The Trump administration’s new demand that the MTA fork over publicly accessible knowledge on transit crime quantities to little greater than “shadowboxing and bluster” in its newest battle in opposition to the transit company, critics stated Wednesday.
In a Tuesday night time letter to the pinnacle of the MTA, U.S. Division of Transportation Secretary Sean Duffy set a March 31 deadline for New York Metropolis Transit to element what’s being finished to fight crime inside the system — together with assaults on staff and riders, fare evasion and subway browsing.
Duffy warned {that a} failure to take action would carry heavy monetary penalties for an company that’s in search of $14 billion in federal funding for its subsequent capital plan. Even with that cash, MTA officers have beforehand stated that the $68.4 billion, five-year blueprint for system maintenance already faces a funding shortfall of greater than $30 billion.
Duffy trashed the subway as harmful and soiled throughout a Wednesday morning look on “Fox & Friends.”
“If they don’t get on board to change their ways, we’re pulling cash,” he stated.
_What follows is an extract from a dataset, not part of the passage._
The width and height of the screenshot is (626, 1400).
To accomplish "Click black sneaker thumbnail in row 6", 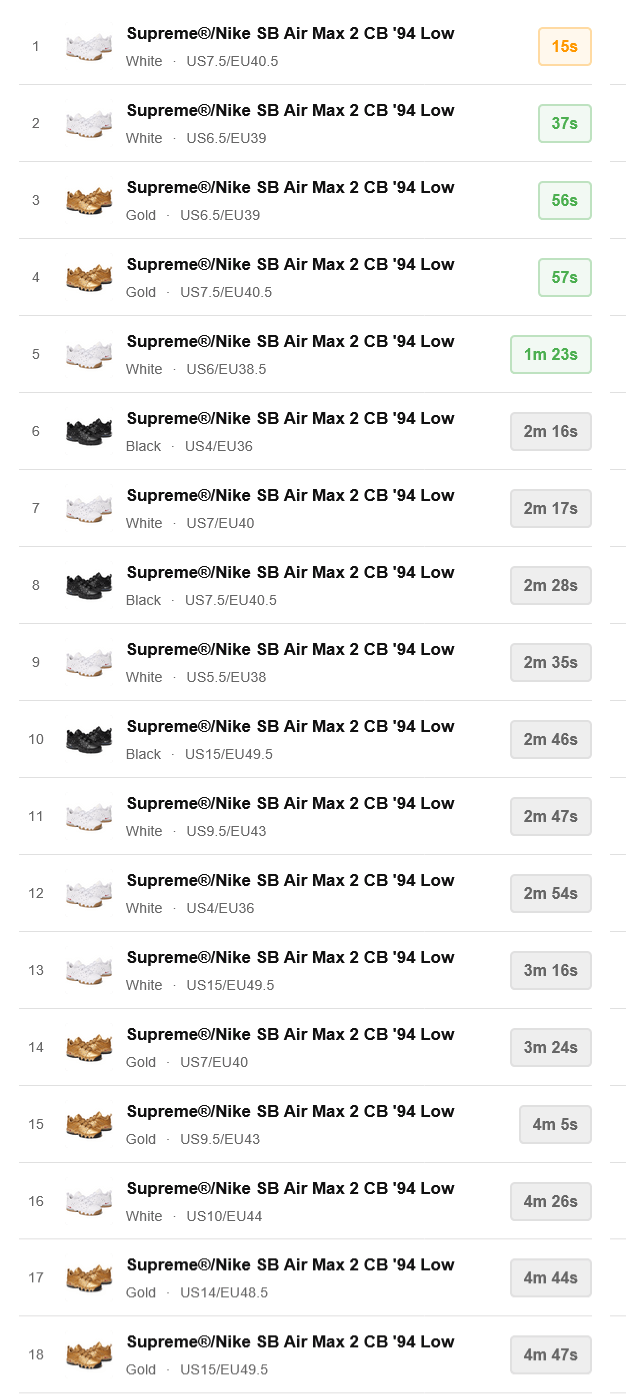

Duffy on the New York Metropolis subway: “It’s dangerous. It’s dirty … they don’t want you to drive your car. They want you to take a train. If you want me to take a train, make the train safe, make it clean. But if you won’t do that, we’re gonna pull money.”
— Aaron Rupar (@atrupar.com) 2025-03-19T13:41:42.777Z
MTA officers stated the feds will get what they need earlier than the deadline, however identified that a lot of that data is already publicly accessible.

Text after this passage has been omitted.